**Task goal**
Render the part of the rows that opens with the line containing "Screen dimensions: 1304x872" and closes at the end of the rows as a Markdown table with two columns, No. and Line, numbering each line in No. and placing its wording in Line. Skip blank lines and leave the pictures out.

________________

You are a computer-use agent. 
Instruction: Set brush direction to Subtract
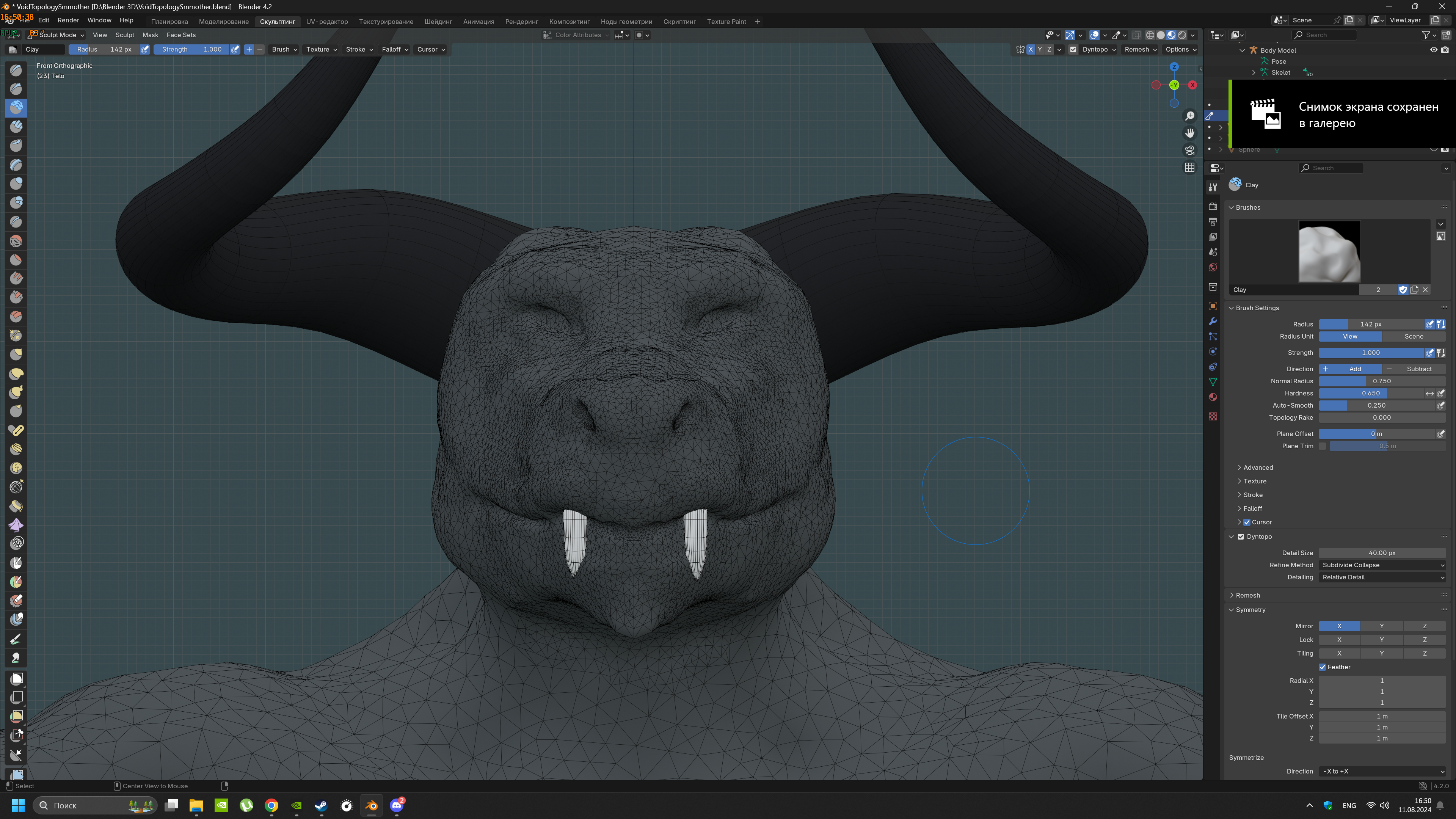pos(1414,369)
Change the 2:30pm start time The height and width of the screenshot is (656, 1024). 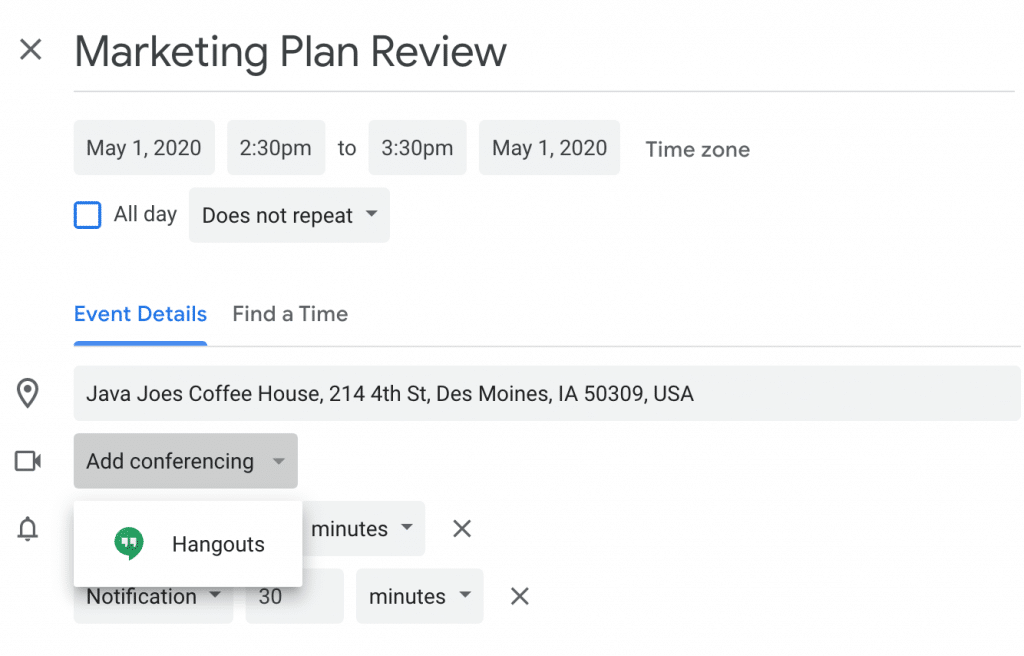276,148
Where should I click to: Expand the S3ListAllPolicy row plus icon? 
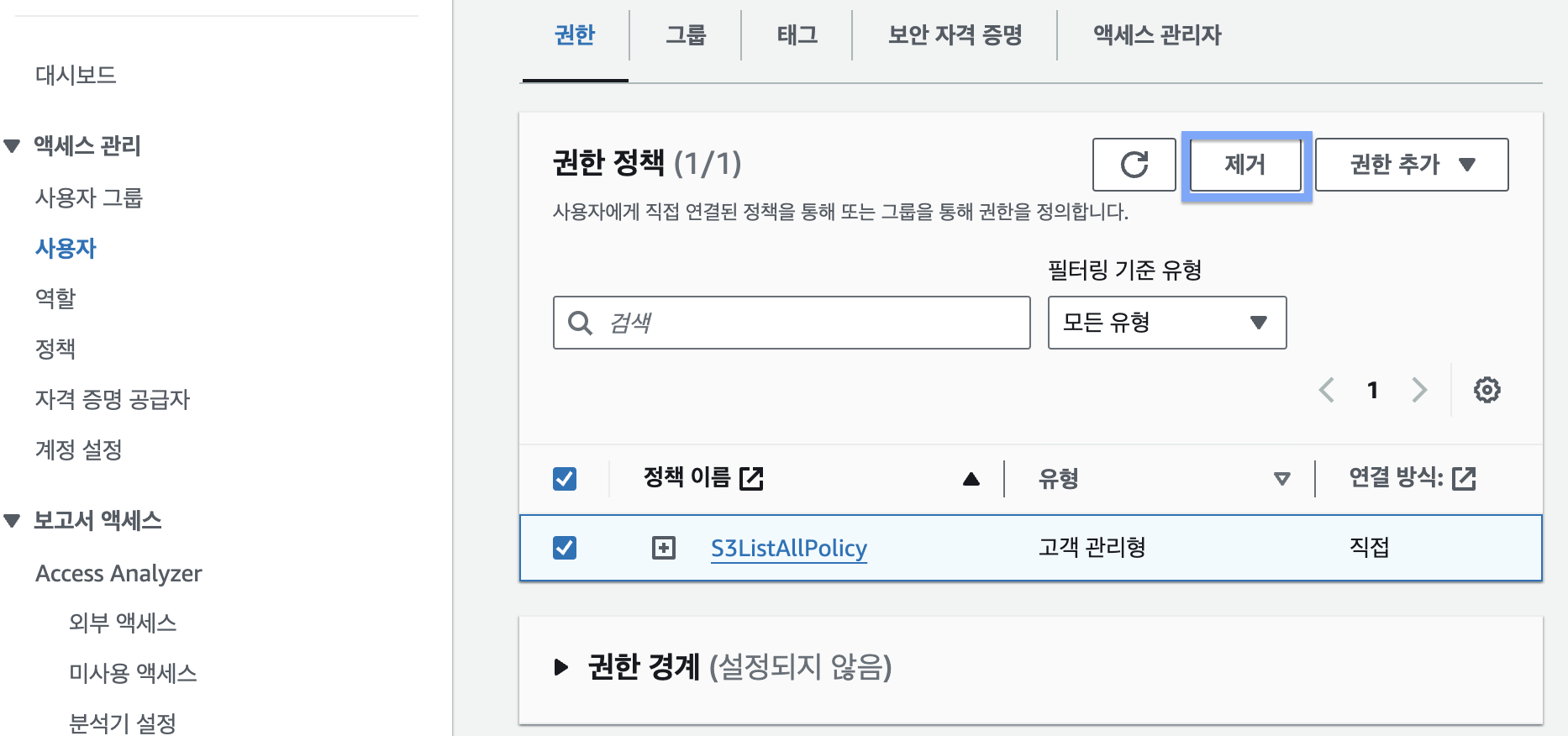[664, 548]
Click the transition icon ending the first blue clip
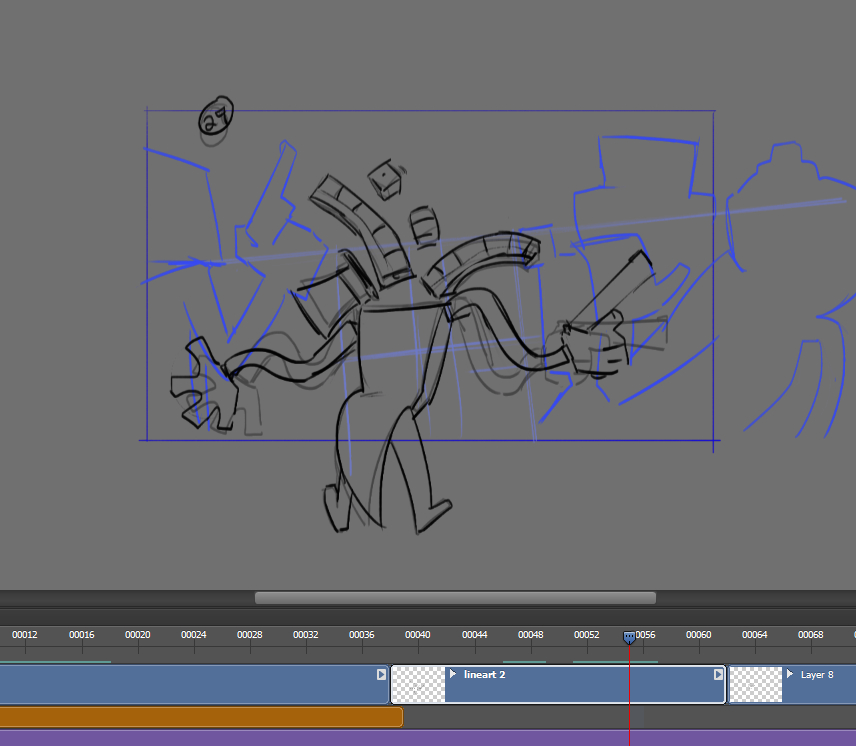Image resolution: width=856 pixels, height=746 pixels. [x=381, y=674]
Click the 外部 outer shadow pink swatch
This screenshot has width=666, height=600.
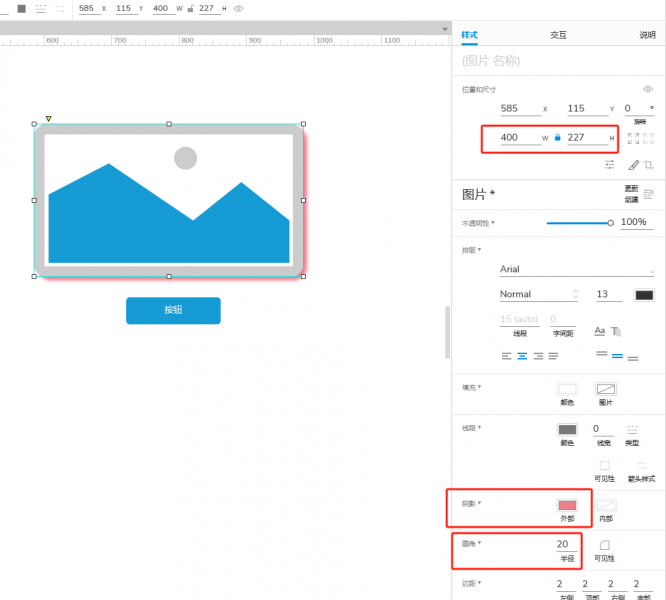coord(567,506)
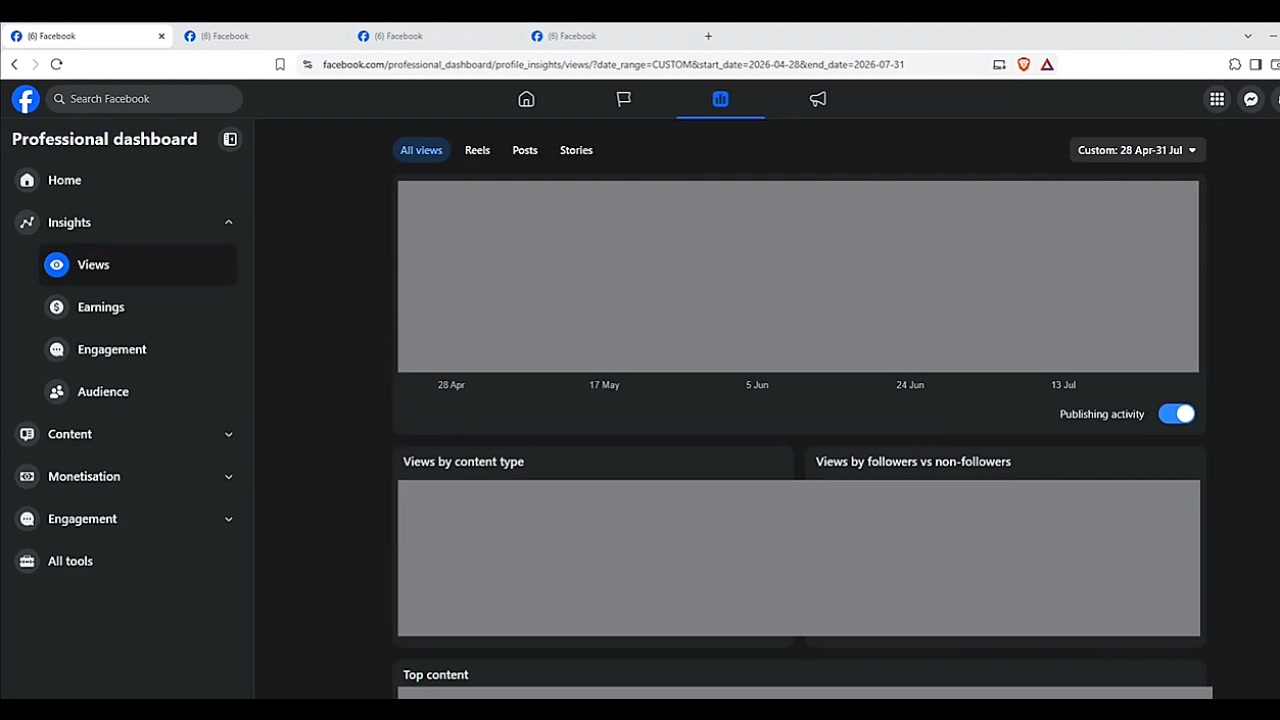Click the Search Facebook field
The image size is (1280, 720).
144,99
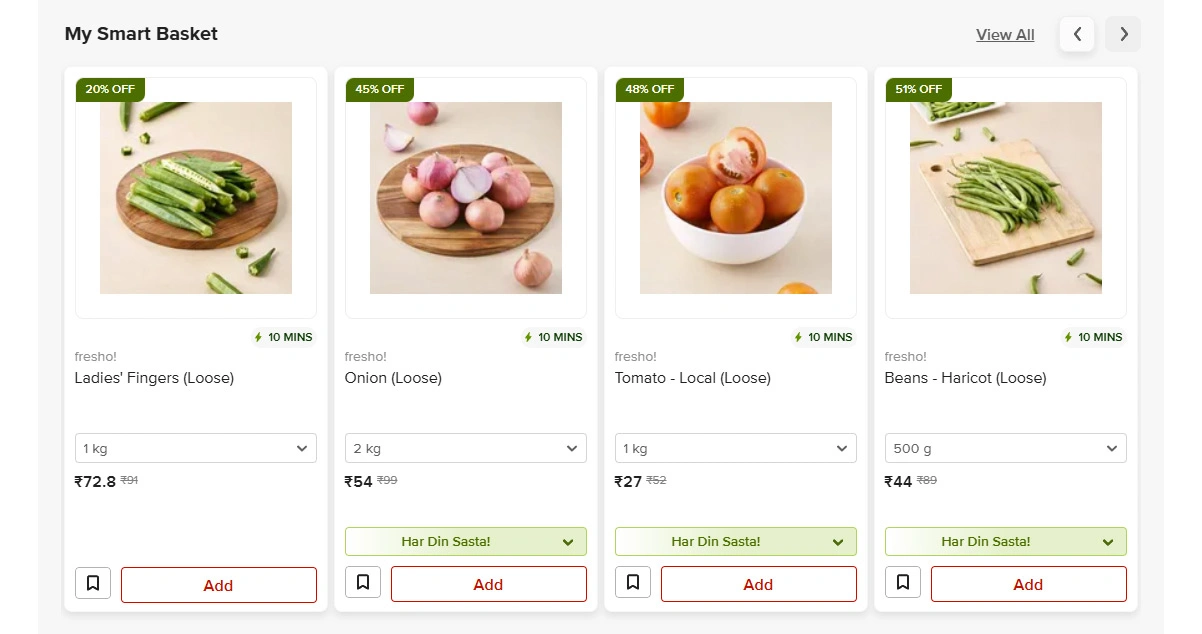This screenshot has width=1202, height=634.
Task: Select Beans 500 g quantity dropdown
Action: click(1006, 448)
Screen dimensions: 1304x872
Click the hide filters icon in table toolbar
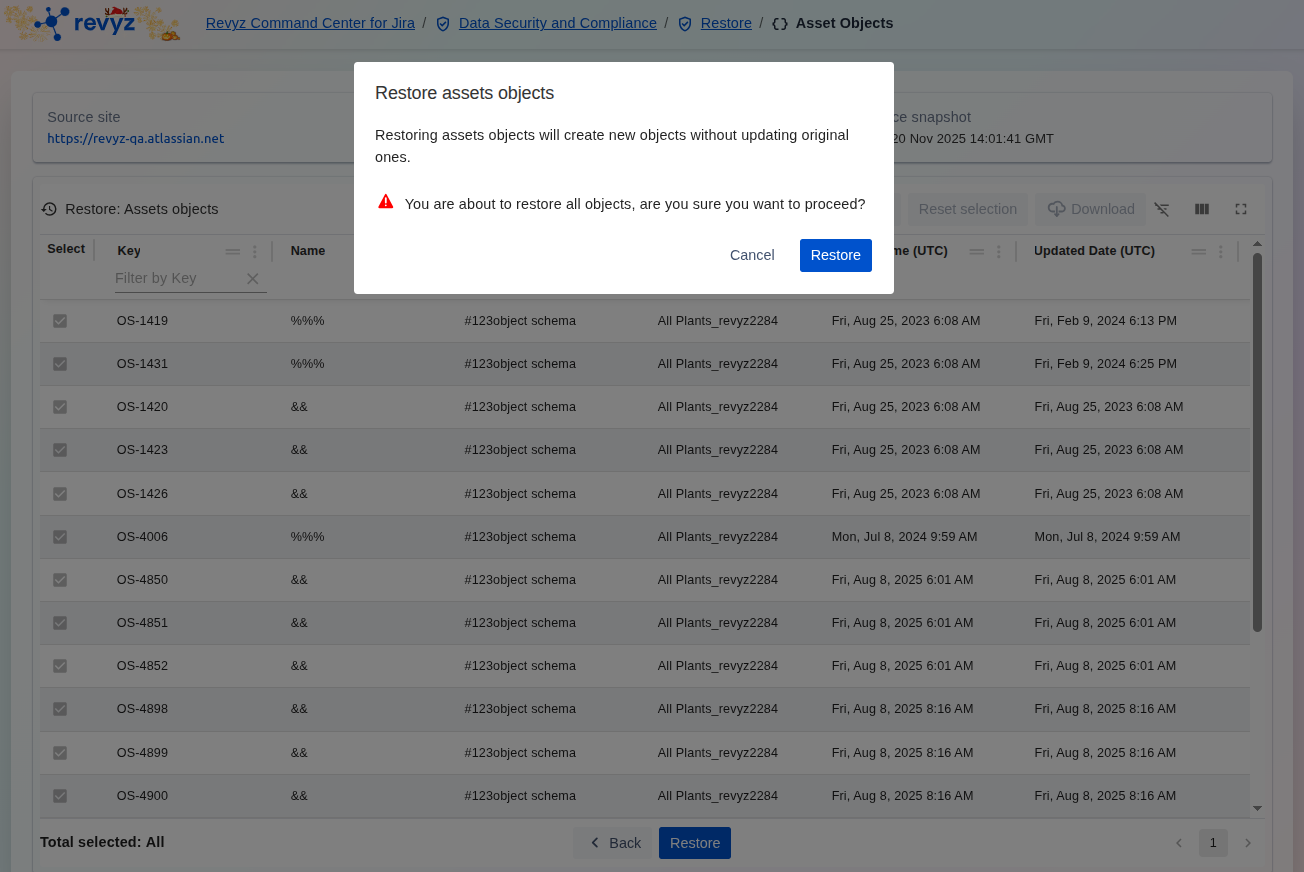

________________

**Problem solution**
| No. | Line |
|---|---|
| 1 | Screen dimensions: 1304x872 |
| 2 | Click the hide filters icon in table toolbar |